Danny Thompson Bio

The Story of Danny Thompson and His Fight Against Leukemia

ven when he knew he was dying of leukemia, Danny Thompson wanted only one thing: To be judged as a baseball player, not as a victim of an incurable illness.

Now, thanks to a couple of people who judged him outstanding as a man, the late Danny Thompson is fighting back against the leukemia that killed him. Thompson was a big league shortstop. Big league in every sense of the word. He played the tough position for the Minnesota Twins during the first half of the 1970s-and he kept on playing it after he learned, in the spring of 1974, that he had leukemia.

Doctors at the Mayo Clinic and the University of Minnesota medical school attempted to hold the illness under control. Danny became the second person in history to take a series of experimental injections designed to partially immunize him against the illness.
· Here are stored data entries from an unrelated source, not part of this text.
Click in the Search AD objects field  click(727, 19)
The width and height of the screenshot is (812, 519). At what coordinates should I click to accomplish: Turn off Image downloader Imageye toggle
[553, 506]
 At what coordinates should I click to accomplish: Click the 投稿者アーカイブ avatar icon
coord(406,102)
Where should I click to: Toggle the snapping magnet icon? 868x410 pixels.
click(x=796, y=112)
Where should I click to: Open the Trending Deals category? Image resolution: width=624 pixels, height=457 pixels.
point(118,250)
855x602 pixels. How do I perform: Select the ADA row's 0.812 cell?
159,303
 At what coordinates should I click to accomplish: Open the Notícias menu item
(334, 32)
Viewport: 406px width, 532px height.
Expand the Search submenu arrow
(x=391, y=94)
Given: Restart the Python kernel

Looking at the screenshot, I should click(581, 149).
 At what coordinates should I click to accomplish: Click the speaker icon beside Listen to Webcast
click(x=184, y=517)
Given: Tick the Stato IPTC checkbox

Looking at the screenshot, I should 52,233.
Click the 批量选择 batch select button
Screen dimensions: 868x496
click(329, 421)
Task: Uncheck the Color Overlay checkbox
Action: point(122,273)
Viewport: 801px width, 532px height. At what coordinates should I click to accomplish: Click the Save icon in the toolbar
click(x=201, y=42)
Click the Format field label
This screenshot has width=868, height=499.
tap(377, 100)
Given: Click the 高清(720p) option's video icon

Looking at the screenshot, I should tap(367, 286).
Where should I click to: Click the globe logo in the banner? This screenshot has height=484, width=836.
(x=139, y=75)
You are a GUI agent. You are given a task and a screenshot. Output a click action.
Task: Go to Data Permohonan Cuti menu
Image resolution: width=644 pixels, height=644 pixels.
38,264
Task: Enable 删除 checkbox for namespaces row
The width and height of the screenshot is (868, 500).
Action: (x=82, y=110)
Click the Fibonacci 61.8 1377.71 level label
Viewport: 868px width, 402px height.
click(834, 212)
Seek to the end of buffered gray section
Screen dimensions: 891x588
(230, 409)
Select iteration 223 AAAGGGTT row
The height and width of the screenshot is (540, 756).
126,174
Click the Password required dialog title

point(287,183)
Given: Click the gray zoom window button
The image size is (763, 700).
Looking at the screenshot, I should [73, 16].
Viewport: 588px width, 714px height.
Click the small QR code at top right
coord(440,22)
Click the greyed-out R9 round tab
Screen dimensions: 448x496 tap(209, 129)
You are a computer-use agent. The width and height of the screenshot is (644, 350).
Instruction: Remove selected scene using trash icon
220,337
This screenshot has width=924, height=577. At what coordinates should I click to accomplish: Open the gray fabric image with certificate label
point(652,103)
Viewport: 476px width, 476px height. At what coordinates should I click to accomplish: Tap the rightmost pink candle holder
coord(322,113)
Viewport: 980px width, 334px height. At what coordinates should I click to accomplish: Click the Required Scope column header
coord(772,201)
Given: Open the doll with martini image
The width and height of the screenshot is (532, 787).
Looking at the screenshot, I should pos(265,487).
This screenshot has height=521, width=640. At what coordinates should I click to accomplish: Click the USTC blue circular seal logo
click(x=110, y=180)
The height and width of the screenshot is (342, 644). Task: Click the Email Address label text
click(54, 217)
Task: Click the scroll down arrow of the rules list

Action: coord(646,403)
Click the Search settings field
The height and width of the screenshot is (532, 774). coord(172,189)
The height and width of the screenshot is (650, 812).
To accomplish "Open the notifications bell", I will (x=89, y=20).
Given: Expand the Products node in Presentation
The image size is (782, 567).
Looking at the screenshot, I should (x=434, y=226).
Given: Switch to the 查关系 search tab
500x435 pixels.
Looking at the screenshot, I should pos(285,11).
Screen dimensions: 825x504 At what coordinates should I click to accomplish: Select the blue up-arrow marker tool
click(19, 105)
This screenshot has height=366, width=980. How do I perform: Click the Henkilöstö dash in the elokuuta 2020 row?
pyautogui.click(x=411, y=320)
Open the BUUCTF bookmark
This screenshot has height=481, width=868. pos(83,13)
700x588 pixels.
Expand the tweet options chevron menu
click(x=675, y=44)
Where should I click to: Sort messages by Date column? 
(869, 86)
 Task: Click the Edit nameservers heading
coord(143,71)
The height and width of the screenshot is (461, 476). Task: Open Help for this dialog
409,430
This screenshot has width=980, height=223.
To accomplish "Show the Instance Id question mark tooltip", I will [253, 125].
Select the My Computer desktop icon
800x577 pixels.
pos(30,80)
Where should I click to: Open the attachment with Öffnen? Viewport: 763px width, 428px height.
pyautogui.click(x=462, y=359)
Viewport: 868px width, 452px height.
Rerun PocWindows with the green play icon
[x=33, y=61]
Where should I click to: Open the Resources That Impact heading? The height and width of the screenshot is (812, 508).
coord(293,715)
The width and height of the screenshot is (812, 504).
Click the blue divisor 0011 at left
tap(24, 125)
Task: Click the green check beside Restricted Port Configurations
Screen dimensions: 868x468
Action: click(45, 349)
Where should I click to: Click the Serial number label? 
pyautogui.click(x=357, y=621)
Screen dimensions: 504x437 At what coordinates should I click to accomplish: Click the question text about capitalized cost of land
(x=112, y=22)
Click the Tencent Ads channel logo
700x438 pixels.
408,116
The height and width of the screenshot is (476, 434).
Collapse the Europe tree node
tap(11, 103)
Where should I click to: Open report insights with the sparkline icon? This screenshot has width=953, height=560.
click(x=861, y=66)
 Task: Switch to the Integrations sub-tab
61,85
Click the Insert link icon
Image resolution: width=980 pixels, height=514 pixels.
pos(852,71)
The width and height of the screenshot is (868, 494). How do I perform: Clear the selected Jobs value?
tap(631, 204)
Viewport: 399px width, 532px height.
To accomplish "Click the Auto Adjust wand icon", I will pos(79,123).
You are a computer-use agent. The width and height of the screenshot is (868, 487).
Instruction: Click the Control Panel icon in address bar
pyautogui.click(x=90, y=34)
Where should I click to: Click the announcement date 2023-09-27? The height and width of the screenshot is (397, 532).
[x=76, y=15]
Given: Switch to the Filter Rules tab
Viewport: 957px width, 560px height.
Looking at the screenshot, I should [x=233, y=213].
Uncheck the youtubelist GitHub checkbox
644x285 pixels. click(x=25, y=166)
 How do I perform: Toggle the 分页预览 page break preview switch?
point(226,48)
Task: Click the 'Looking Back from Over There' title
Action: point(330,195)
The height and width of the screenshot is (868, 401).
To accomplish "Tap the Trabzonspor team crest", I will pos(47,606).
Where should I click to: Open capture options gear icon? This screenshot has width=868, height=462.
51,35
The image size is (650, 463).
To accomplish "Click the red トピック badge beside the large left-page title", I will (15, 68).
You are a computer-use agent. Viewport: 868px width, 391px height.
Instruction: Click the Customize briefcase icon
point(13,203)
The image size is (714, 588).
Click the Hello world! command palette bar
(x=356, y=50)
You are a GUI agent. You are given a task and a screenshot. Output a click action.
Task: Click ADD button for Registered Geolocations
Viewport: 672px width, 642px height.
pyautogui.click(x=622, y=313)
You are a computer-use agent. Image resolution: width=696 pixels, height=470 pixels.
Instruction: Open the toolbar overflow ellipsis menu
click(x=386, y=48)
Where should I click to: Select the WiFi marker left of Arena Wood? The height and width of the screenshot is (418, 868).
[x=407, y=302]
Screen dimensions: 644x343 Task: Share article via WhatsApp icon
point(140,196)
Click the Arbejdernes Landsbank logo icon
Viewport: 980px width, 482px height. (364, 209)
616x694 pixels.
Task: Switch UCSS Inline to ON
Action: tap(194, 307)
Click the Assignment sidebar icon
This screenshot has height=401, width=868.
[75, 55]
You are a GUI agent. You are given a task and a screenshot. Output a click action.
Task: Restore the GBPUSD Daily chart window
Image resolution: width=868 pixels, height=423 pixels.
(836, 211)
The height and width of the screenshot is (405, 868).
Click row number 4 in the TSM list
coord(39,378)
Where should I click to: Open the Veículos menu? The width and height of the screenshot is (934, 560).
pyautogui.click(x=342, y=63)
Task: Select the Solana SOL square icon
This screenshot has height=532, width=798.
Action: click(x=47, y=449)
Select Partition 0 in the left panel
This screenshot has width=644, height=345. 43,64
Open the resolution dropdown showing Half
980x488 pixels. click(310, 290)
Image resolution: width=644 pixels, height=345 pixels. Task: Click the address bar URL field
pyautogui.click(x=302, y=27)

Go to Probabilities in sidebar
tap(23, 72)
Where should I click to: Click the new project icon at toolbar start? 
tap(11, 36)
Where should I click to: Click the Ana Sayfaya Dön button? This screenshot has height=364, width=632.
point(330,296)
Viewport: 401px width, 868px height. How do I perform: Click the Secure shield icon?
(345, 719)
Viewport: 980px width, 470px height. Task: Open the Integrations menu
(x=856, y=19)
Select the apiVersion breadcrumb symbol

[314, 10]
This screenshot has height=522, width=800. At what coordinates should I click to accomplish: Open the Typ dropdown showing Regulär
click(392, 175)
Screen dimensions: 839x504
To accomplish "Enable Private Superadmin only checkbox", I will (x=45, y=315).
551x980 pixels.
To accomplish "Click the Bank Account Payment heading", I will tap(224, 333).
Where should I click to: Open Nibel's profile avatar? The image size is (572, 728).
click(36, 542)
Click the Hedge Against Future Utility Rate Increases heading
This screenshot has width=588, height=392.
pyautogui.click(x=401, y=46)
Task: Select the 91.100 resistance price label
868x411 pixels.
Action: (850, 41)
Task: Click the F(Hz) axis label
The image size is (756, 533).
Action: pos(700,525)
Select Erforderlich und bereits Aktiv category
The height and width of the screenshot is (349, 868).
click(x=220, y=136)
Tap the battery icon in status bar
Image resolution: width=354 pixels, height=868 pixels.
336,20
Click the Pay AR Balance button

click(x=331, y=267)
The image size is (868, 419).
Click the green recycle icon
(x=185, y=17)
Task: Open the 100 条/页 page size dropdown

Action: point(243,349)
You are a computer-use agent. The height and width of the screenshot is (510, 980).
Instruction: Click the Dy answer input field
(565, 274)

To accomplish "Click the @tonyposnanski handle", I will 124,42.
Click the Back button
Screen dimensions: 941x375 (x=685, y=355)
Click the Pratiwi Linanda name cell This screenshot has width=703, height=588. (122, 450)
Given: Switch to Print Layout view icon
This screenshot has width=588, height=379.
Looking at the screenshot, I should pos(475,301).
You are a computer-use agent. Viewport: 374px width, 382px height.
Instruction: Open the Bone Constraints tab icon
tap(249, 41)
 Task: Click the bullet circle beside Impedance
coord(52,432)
And he continued to play baseball. During the 1975 season he led American League shortstops in batting average and played well enough that he had hopes of making the All-Star team.

Danny died in December 1976, leaving a wife, two daughters, a commendable major league playing record, and a former teammate who didn’t want Danny Thompson’s life, and death, to go unnoticed.

That teammate was Harmon Killebrew, the 20-year veteran who spent most of his career with Minnesota and stands fifth on the all time list of home run sluggers. When Danny died, Harmon promptly wrote out a $6,000 check for leukemia research.

But he didn’t think that was enough.

Killebrew retired from baseball after the 1975 season and went into the estate planning and insurance business with former Idaho Congressman Ralph Harding. Until they went into business together they didn’t know each other and had little in common-a Democrat and a Republican, a politician and a ballplayer, and Harding knew little about baseball. Killebrew hasn’t let him forget the day he asked, “Who’s Nolan Ryan?”

But Ralph went east each year to play in the Vince Lombardi Memorial Golf Tournament, which raises money for cancer research, and when Harmon sat down one day, he told Ralph about Danny Thompson, and said, “I wish I could do something in his memory.” Ralph had the idea: A golf tournament to raise money for the fight against leukemia.

So they scheduled it at Sun Valley, which has two 18-hole golf courses (Sun Valley and Elkhorn) designed by Robert Trent Jones, and they went to work to promote it.

The arrangements could not have gone better. Harding used his political contacts to bring to Idaho the nation’s best-known amateur golfer: Gerald Ford. “I love to play golf,” Ford said. “And it’s a good cause.” Ford’s opening-round foursome included the late Speaker of the House Thomas “Tip” O’Neill of Massachusetts. Killebrew went to the baseball world. Mickey Mantle and his son flew up from Dallas with Brad Corbett, owner of the Texas Rangers. Jim Lemon and Bob Allison showed up. So did other well known big leaguers. Active baseball players, who couldn’t play in the tournament because they had their own season to worry about, chipped in anyway.

The tournament itself turned out to be a rousingly happy occasion. And the tradition endures. The tournament has gone on for over two decades and many have joined in Danny Thompson’s fight against leukemia.